--- Entries shown Enclosed Below ---

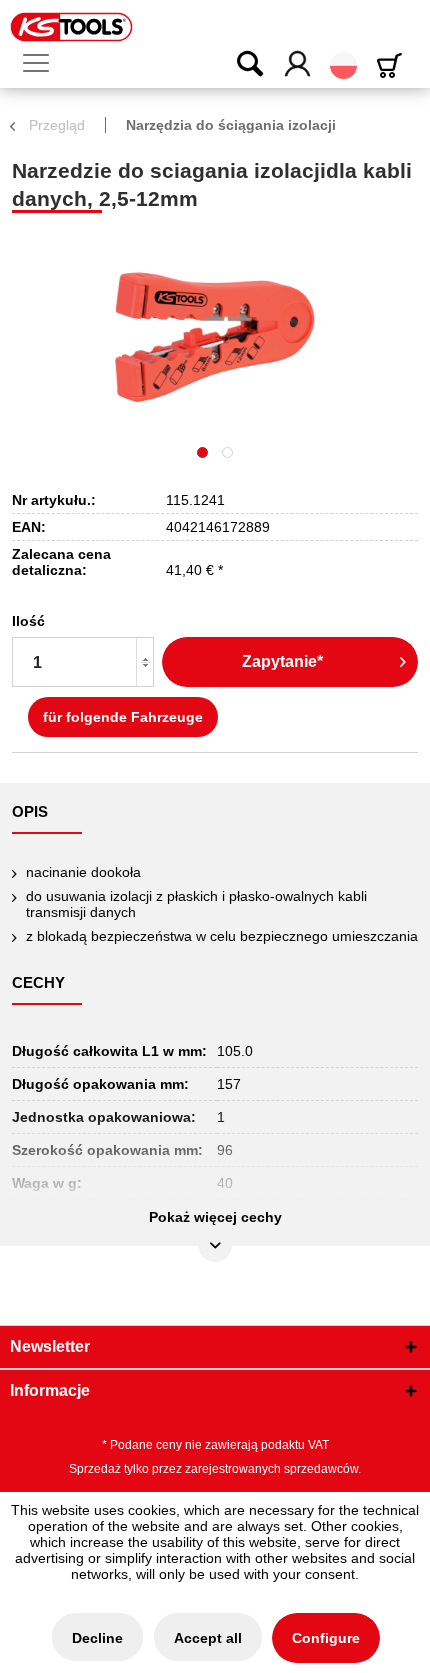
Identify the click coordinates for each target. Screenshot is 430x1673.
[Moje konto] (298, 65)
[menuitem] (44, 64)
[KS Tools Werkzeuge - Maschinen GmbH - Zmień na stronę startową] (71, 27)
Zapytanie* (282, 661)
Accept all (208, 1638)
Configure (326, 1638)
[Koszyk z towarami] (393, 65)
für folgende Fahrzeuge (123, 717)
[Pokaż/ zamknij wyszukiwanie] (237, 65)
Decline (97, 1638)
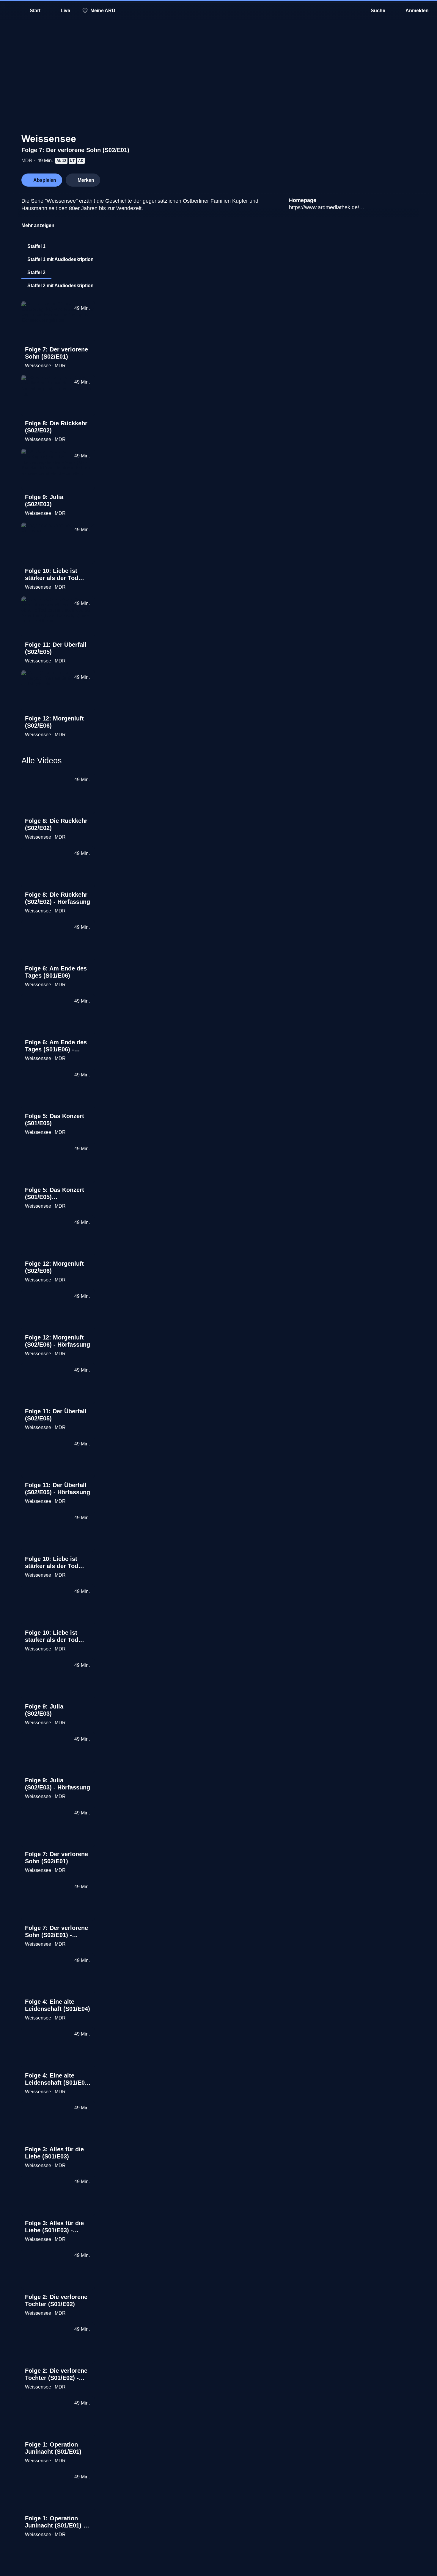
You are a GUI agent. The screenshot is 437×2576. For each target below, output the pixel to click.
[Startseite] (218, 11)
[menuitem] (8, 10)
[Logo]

--- End of Enclosed Entries shown ---

Problem requirements – From the first line above to the line containing "You are a GUI", repeat each line exactly. Pictures stay out.

Solution below –
Identify the click coordinates for each target. Screenshot is 430x1673.
[Moje konto] (298, 65)
[menuitem] (44, 64)
[KS Tools Werkzeuge - Maschinen GmbH - Zmień na stronę startową] (71, 27)
Zapytanie* (282, 661)
Accept all (208, 1638)
Configure (326, 1638)
[Koszyk z towarami] (393, 65)
für folgende Fahrzeuge (123, 717)
[Pokaż/ zamknij wyszukiwanie] (237, 65)
Decline (97, 1638)
You are a GUI agent. The screenshot is 437×2576. For each target below, output the pixel to click.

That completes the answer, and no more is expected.